Nonprofit leadership might be one of the hardest forms of leadership on the planet.

Think about what you’re actually doing. You’re working to make seismic changes in communities, often with razor-thin margins for error. You’re doing some of the riskiest, most important work that exists. And you’re doing it while navigating a structure most other leaders never have to think about: you’re not funded by the people you serve, and you share authority with a board that makes many of the decisions you’re ultimately held responsible for.

All the responsibility. Not all the authority.

If you’ve ever felt uniquely challenged working in a nonprofit, that’s why. It’s not just you.

One of the things that makes it even harder is that nonprofit work actually runs at two very different speeds. And most leaders, teams, and supervisors only talk about one of them.

Speed One: Fast

There’s a lot in nonprofit work that genuinely can (and should) move quickly. Thank you letters going out the door within 48 hours. CRM entries getting logged in real time. Contact forms on your website responding immediately. Direct mail being outsourced efficiently. AI helping you draft donor communications faster, in your organization’s voice, without starting from scratch every time.

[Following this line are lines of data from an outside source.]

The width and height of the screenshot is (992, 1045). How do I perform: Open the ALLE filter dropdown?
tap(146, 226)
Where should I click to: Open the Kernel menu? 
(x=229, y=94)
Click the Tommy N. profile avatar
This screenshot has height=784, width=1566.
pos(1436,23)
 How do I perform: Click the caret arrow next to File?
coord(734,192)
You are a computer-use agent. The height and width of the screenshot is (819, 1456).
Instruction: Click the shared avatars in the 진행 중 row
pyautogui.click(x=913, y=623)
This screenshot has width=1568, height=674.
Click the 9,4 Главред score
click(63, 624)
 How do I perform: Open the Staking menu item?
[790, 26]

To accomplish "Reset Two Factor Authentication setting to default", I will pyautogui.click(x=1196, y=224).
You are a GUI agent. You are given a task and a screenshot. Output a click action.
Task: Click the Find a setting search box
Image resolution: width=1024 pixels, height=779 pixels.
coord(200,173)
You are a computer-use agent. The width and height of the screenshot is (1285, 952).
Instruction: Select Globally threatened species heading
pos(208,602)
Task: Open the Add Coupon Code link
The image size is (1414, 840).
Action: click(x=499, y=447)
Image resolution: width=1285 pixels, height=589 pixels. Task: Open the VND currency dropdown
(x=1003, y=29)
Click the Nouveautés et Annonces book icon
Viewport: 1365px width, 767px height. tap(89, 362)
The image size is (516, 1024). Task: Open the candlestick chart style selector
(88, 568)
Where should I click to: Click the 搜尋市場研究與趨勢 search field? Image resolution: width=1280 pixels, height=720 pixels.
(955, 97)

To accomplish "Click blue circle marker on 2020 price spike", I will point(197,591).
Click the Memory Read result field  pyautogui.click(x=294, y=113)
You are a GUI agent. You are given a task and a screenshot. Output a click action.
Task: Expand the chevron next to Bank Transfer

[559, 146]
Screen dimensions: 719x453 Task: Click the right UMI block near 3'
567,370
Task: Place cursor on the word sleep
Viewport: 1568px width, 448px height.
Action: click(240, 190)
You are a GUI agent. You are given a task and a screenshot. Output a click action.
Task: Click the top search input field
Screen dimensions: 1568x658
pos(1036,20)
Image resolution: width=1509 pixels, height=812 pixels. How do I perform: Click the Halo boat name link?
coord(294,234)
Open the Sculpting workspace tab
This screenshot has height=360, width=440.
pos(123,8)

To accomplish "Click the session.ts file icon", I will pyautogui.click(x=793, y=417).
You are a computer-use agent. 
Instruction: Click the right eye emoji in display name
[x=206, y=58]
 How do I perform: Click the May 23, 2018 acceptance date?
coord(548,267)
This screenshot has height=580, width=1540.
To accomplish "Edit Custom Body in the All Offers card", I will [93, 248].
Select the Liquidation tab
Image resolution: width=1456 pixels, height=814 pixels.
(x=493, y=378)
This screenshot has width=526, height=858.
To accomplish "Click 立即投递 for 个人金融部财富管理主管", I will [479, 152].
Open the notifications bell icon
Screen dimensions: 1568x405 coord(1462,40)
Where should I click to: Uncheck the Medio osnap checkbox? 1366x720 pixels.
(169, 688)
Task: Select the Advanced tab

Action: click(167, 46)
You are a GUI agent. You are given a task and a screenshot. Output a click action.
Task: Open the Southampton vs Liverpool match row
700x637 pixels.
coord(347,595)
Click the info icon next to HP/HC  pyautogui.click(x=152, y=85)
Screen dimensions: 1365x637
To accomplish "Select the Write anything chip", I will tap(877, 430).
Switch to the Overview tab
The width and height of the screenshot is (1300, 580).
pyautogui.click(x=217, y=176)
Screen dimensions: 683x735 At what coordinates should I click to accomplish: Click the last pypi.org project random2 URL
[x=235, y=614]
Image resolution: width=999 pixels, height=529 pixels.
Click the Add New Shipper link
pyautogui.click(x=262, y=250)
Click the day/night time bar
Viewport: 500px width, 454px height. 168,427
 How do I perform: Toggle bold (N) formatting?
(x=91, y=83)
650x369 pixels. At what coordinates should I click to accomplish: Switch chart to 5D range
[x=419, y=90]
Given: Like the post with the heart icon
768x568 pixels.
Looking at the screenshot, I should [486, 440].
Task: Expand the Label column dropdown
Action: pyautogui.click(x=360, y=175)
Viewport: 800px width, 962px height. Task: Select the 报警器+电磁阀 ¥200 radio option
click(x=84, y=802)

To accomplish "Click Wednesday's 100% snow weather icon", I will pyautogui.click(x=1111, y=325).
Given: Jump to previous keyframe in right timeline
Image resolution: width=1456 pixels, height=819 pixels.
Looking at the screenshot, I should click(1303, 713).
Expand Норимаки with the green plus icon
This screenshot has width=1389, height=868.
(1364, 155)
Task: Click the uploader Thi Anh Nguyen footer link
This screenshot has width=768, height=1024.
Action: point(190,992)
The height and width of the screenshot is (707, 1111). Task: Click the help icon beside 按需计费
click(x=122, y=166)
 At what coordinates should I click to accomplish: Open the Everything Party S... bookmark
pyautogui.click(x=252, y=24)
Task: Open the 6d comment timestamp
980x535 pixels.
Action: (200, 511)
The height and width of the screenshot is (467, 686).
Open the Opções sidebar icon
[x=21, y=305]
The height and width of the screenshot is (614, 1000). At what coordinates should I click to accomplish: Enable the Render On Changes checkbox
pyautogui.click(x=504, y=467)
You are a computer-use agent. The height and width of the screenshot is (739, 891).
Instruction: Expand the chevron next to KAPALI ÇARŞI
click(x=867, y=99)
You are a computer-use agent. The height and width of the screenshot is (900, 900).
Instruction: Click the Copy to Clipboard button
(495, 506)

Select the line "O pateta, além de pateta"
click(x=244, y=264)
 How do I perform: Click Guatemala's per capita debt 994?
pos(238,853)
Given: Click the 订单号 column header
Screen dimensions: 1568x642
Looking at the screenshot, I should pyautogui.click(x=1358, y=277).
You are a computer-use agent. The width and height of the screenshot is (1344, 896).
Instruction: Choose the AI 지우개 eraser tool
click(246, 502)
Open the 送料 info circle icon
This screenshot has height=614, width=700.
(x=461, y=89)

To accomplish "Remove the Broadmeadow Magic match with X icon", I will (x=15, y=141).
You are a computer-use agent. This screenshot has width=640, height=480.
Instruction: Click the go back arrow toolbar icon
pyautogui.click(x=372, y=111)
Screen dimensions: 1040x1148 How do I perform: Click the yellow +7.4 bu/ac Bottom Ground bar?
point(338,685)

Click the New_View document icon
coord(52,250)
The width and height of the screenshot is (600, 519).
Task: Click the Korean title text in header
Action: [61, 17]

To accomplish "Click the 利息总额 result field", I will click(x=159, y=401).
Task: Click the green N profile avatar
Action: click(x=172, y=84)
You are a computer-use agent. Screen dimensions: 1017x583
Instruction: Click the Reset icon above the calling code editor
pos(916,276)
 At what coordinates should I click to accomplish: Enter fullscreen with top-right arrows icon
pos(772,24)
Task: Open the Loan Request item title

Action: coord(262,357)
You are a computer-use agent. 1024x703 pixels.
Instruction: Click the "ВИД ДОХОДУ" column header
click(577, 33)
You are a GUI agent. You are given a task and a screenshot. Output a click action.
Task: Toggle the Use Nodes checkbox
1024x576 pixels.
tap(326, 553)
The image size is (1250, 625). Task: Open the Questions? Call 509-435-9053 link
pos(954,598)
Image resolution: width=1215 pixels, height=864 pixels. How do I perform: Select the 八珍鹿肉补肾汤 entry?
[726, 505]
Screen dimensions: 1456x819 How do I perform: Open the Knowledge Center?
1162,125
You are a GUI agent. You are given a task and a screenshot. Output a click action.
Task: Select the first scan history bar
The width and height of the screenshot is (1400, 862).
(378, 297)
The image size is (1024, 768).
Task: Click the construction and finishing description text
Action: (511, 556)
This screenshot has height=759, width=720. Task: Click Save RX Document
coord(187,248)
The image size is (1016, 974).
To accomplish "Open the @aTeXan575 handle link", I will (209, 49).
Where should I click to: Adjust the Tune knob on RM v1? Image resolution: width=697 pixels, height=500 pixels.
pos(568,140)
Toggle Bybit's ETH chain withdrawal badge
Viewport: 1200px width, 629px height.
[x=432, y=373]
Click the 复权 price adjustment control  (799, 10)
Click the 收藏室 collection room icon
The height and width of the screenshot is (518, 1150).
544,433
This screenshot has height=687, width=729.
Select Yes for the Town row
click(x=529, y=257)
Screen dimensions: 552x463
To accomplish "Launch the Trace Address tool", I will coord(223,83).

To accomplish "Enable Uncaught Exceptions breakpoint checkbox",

This is real. Tools are better than ever. Automation has removed a lot of the friction from administrative tasks, and that’s worth celebrating.

Your supervisors, board members, and funders are watching this side of the work. They see how fast technology can move, and they (reasonably) expect some of that speed to show up in your results.

Speed Two: Friction

The second speed, friction, is the part people don’t talk about enough.

We can automate tasks. We cannot automate people.

Donors take their own time deciding whether, and when and how much, to give. Direct reports need guidance. The people your organization serves take their own time doing the things that are good for them. Boards move at the pace of consensus. Relationships, by definition, cannot be rushed.

In my experience coaching nonprofit leaders, it is often taking up to twelve attempts just to reach a donor, let alone get a meeting on the calendar. That’s not inefficiency. That’s just working with human beings.

The danger is when supervisors, or even you yourself, start measuring all of your work strictly against the “fast” standard. When everything looks like it should be instant, and something takes months, it’s easy to assume someone is failing. Often, they’re not. They’re just doing the slow work that no software can replace.

Try this: The Two-Speed Audit

Does your work load feel impossible? This simple Two-Speed Audit exercise can help.

Get out a piece of paper. Draw a line down the middle. Label one column “Fast” and the other “Friction.”

Then look at your work through three lenses:

  • Your job description: What does it say you do?
  • Your calendar: Where do you actually spend your time?
  • Your last performance review: What really got measured?

For each activity you can identify, ask yourself: is this a fast thing, or a friction thing? Which tasks can be automated or accelerated? Which ones just take time because they involve people making decisions at their own pace?

Getting it on paper helps give you perspective. And, you’ll start to see that you’re not failing at the friction tasks. You’re simply doing them.

What to Do With This

Once you can see both speeds clearly, a few things get easier.

You can give yourself permission to let some things take time. Not because you’re being slow, but because that’s the actual nature of the work.

You can have better conversations with your supervisor about realistic expectations. Instead of feeling like you have to defend yourself, you can walk them through the two-speed reality with a concrete framework.

And maybe most importantly, you’ll be able to resist the temptation to treat people like tasks. When you start thinking everything should be fast, that’s when relationships get transactional. That’s when you rush donors, push people you serve, or lose patience with a board that’s still working through something important.

The fastest path to burnout in nonprofit work is trying to move people at the speed of automation.

Your awareness of both speeds, fast and friction, won’t just help you. If you can help your team and your organization understand this distinction, it has the potential to change how everyone talks about performance, workload, and success.

Both speeds are real. Both are necessary. A healthy nonprofit needs them both to do good work in the community.